Lumpectomy Plus Tamoxifen or Arimidex With or Without Whole Breast Irradiation in Women with Favorable Early Breast Cancer
Reviewer: Thomas Dilling, MD
Abramson Cancer Center of the University of Pennsylvania
Last Modified: October 17, 2005
Presenter: R. Poetter
Presenter's Affiliation: Dept. of Radiotherapy and Radiobiology, Medical University of Vienna
Type of Session: Plenary
In treating early-stage breast cancers with favorable prognostic features, the question has been raised as to whether oncologists might be overtreating these patients. In other words, is it necessary to treat an elderly patient with as aggressive a treatment regimen as a younger patient?
The recent CALGB 9343 trial looked at patients with age >70 years, ER+ T1 tumors, who had lumpectomy with negative margins. These patients were treated with either radiation/tamoxifen or tamoxifen alone. With 7 year median follow-up, disease-free survival (DFS) was statistically greater in the patients treated with radiation (99%) vs those treated with tamoxifen alone (94.4%), with equivalent rates of breast preservation in patients who did recur.
This trial, conducted independently by the Austrian Breast and Colorectal Cancer Group looked at a similar question, as addressed by this study.
Materials and Methods
- Patients enrolled were postmenopausal, with tumors < 3cm in size which were ER+ and/or PR+, surgically managed with lumpectomy, with pathologically negative margins. Tumors were grade I or II only. All patients had surgical management of the axilla, defined in the early years of the study as axillary dissection (>10 LNs removed), or, in the later years, with sentinel lymph node biopsy. All patients were N0.
- All patients were treated with arimidex or tamoxifen.
- 410 patients received radiation therapy (50 Gy +/- 10 Gy boost via electron therapy or brachytherapy). 66% of patients received the boost. Average dose to the whole breast for patients not receiving a boost was 51 Gy.
- 416 patients were assigned to the "no radiotherapy" arm.
- Primary endpoint was local recurrence (LR). Other endpoints included contralateral breast cancer occurence, rate of distant metastasis (DM), disease-free survival (DFS), and overall survival (OS).
- Patients were stratified by age, tumor size, tumor grade, and cancer treatment center in an intent-to-treat analysis.
- Patients accrued from 1/96 to 6/04. Median follow-up to date is 43 months.
- Patients were well-balanced in the two treatment groups.
- Mean patient age was 66 years.
- To date, there have been 14 local recurrences, with one occurring in a patient receiving XRT(0.2% LR) , vs 13 who did not receive XRT (3.1% LR) (p=0.0001).
- No contralateral breast cancers have occurred in patients who received radiotherapy, vs 4 who did not (p=0.04).
- Rate of distant metastasis is eqivalent between the two arms, with 5 and 4 patients, respectively.
- Overall survival is equivalent in the two arms (97.8% vs 96.6%, respectively), with a non-significant p-value.

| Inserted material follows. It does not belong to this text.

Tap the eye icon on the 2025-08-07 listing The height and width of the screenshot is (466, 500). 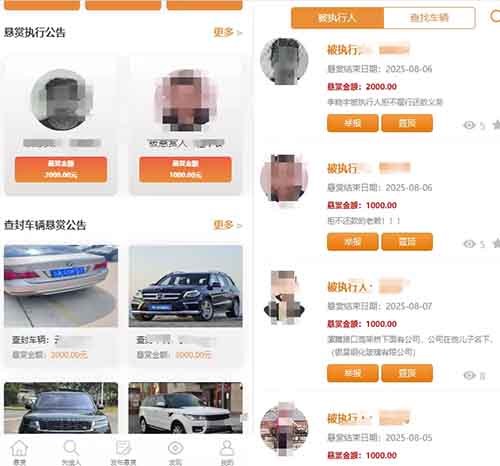[469, 375]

- The authors emphasize that there is a statistically-significant increase in local recurrence in the patients who did not recieve XRT, but local control is excellent in both groups.
- This has failed to translate into a difference in OS.

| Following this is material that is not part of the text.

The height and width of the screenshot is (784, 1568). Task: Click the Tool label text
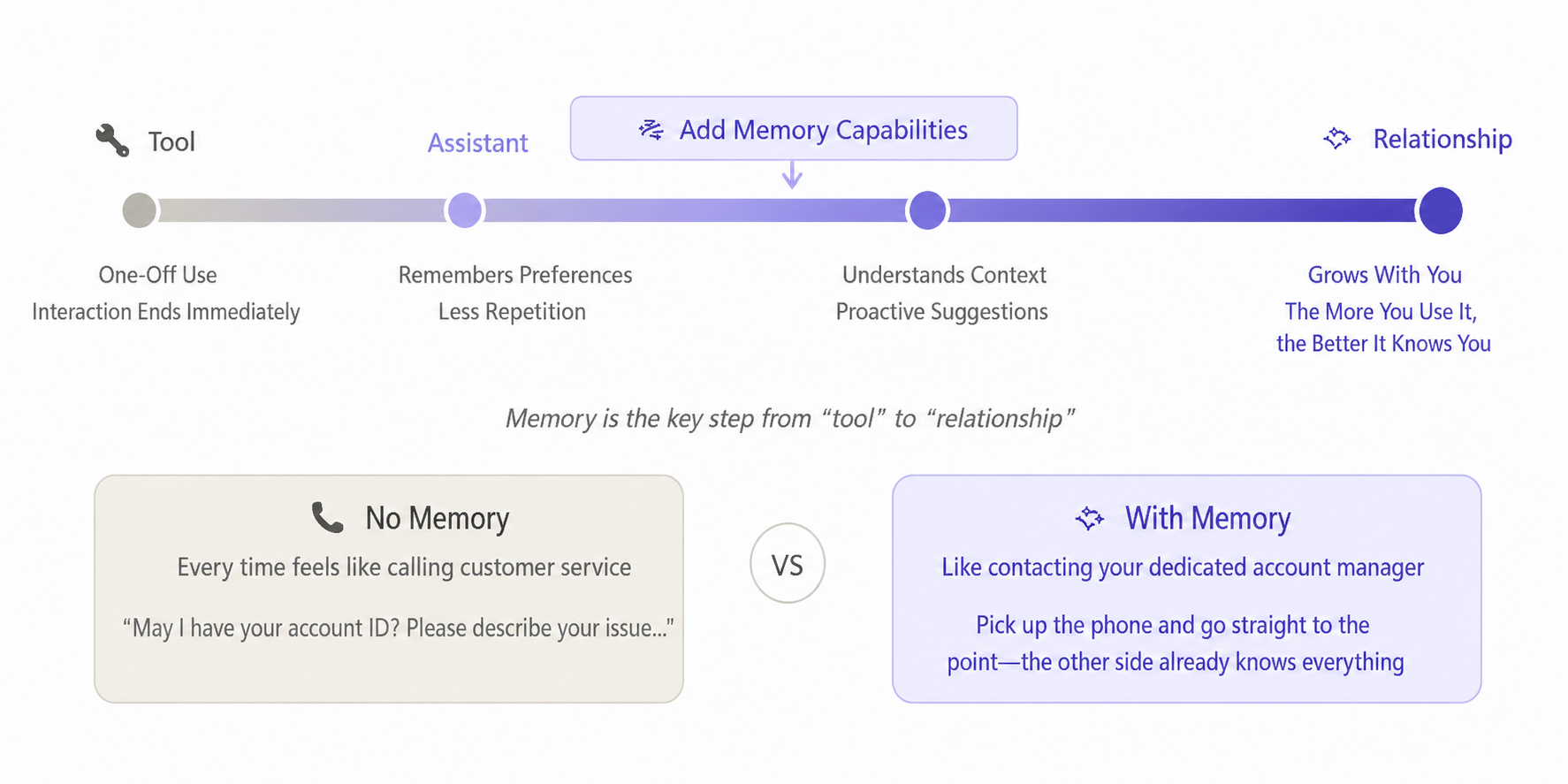171,141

- Radiation therapy remains the standard of care for postoperative treatment of patients with early stage breast cancer to decrease the risk of local failure.
The follow-up on this study is still relatively short and further analysis will be necessary in the future. Nonetheless, it is an interesting confirmatory study of the results from the CALGB trial. The rates of local control in this population with early stage cancer are excellent overall to date. The addition of radiation therapy clearly reduces the rate of local recurrence.
A difficulty which oncologists still face is in deciding which patients would benefit from radiotherapy. If a patient with a T1N0, favorable-prognosis tumor is otherwise quite elderly and debilitated, it would be reasonable to consider omitting radiotherapy for treatment with hormonal therapy only as the local control is excellent. However, while age is a convenient metric to use when treating patients, it is nonetheless vital to remember that not all patients of the same age have the same life expectancy. If a patient is expected to live for a number of years to come, based upon overall good health and performance status, it would make more sense to treat the patient with XRT to further reduce the chances of local recurrence. But there remains a group of patients who are "in between" these extremes. This requires a difficult clinical judgment on the part of the treating oncologists, which needs to be discussed with the patient. Individualized treatment is clearly of vital importance in treating the elderly patient with favorable, early-stage breast cancer.